Mas se o número de prótons for maior que 83 no interior do núcleo, a natureza não consegue manter a integridade do átomo e começa a liberar nêutrons, tornando o elemento radioativo.

N > P  --> Energia

O combustível preferido nas usinas nucleares é o urânio. Ele é retirado do mineral uranita, bastante comum no Brasil. Mas existem dois tipos de isótopos radioativos de urânio: urânio-238 – corresponde a 99,5% das reservas mundiais e urânio-235 – corresponde a 0,5% das reservas. Este urânio-235 é o único que pode sofrer a fissão, a quebra do núcleo, liberando energia. Por isso, os cientistas precisam enriquecer o 235U com o 238U para obter um subproduto da fissão. Com a quebra do átomo do urânio-235, ocorre a liberação de nêutrons. O urânio-238 decai para o neptúnio-239, que decai mais uma vez para o plutônio-239, altamente tóxico, perigoso e poluente. Esse é o principal causador de tensão entre o Irã e a comunidade internacional. Se este país, que apóia o terrorismo publicamente, começar a enriquecer urânio, no final o subproduto natural da fissão será o plutônio e ele é o principal elemento na produção de bombas nucleares.
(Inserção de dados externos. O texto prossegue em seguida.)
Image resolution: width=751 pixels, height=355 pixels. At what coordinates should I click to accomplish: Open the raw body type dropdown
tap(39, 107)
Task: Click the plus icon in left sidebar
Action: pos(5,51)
Países como a França e a Alemanha vendem seu plutônio para o Japão, que o utiliza como combustível de suas usinas pois ele é altamente energético. Ao contrário do urânio, que é natural, o plutônio não existe na natureza, é produto industrial humano. Ele foi utilizado nas missões Apolo para a Lua e também é um dos principais combustíveis nos submarinos nucleares. Ele é muito perigoso porque tende a se concentrar na superfície dos ossos, ao invés de se distribuir uniformemente pela massa óssea como ocorre com outros metais pesados, como o urânio. Por esta razão, os níveis permitidos de plutônio são mais baixos do que para qualquer outro elemento radioativo. O fato de se espalhar numa área muito rápido o classifica também como um POP - poluente orgânico persistente - ou seja, ele permanece no ambiente uma vez que foi liberado. E isso é péssimo pois para se tornar inerte, ele leva cerca de 25 mil anos.

Exame com contraste radioativo. 
Mas radiação não é somente doença, desgraça e contaminação. Se não fosse a radiação, ninguém poderia fazer um exame de raio-X, ou poderia tratar certos tipos de câncer com radioterapia nem fazer exames de contraste, que se utiliza de um isótopo radioativo de Iodo. O problema é quando o nível é elevado ou quando a contaminação acontece como no desastre do Japão. O Brasil tem poucos estudos referentes à contaminação por materiais radioativos, mas um apanhado geral foi feito pelo Prof. Dr. Rubens C.L. Figueira, professor de geoquímica marinha do Instituto Oceanográfico da USP. Seu tema de doutoramento foi: Inventário de radionuclídeos artificiais em água do mar e sedimentos da Costa Sul do Brasil, e é o mais completo já produzido no país, infelizmente indisponível para download.

Para saber mais, seguem sugestões de leitura da Revista de Estudos Avançados da USP no Dossiê 59 sobre Energia, todos com links para download:

Fica sempre a esperança de que a tecnologia seja eficiente e não poluente. Acidentes nucleares podem e vão acontecer no futuro visto que as usinas estão velhas. Temos que lembrar sempre que eventos naturais danificam e modificam nosso modo de vida e que nada está imune à sua ação. Porém, ainda falta o interesse e o investimento em tecnologias chamadas verdes, que não conseguem superar a geração de energia das tradicionais. Fica aí um aviso vindo do Japão.